- **INSTRUCTIONS FOR THE TASK**: Your reply should consist solely of the number of lines in the data that contain "computer".

Saved data entries

>>>>

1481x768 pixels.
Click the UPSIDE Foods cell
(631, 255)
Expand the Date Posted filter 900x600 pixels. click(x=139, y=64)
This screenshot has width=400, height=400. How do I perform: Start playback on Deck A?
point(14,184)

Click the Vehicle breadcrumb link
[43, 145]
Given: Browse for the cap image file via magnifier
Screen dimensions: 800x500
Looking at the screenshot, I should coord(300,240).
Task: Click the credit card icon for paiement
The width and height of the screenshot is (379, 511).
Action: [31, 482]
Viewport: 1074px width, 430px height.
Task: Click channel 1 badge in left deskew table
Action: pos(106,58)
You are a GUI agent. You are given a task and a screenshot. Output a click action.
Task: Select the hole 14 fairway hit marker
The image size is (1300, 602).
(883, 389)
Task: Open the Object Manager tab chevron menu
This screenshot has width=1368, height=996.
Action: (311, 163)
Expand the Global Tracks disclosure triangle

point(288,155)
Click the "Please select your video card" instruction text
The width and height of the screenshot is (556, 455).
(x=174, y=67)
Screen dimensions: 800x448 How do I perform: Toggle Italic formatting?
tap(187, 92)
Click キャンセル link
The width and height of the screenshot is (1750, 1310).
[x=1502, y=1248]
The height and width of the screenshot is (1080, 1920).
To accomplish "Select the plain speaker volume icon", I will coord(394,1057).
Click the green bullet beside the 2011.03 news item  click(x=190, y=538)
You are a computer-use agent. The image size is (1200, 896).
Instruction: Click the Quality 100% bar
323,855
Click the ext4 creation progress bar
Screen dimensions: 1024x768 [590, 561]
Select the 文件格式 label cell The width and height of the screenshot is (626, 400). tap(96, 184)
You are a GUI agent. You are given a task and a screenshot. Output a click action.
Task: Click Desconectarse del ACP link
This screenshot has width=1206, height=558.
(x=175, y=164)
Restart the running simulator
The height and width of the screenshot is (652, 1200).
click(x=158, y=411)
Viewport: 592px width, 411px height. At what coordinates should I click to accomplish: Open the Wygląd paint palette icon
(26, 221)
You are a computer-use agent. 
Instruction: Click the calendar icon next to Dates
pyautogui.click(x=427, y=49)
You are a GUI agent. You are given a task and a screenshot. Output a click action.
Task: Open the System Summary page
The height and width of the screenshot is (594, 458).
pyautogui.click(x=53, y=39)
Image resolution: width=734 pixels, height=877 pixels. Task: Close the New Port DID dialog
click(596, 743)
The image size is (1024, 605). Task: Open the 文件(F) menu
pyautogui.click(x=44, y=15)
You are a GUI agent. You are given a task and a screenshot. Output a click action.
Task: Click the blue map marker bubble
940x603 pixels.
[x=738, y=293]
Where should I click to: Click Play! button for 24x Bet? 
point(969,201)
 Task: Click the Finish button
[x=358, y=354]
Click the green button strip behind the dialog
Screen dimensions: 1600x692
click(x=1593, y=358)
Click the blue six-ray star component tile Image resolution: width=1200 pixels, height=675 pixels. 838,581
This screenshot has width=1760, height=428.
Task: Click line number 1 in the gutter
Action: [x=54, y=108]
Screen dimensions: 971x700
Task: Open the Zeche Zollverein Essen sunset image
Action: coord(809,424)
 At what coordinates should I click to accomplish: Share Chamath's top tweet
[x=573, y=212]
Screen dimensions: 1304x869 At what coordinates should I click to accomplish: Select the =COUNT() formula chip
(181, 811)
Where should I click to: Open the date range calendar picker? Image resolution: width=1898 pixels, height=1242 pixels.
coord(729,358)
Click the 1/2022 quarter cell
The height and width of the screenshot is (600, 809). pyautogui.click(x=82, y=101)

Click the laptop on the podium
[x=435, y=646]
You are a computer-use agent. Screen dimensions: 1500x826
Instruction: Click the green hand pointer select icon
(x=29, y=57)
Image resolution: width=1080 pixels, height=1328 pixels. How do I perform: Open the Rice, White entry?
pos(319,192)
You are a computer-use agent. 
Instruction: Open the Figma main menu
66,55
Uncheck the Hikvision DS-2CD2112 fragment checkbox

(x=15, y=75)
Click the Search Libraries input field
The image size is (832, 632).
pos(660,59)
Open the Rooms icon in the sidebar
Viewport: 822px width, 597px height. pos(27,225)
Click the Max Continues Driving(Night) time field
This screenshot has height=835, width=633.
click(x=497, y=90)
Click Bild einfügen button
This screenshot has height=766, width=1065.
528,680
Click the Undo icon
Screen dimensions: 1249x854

<<<<

- **RESPONSE BELOW**: 4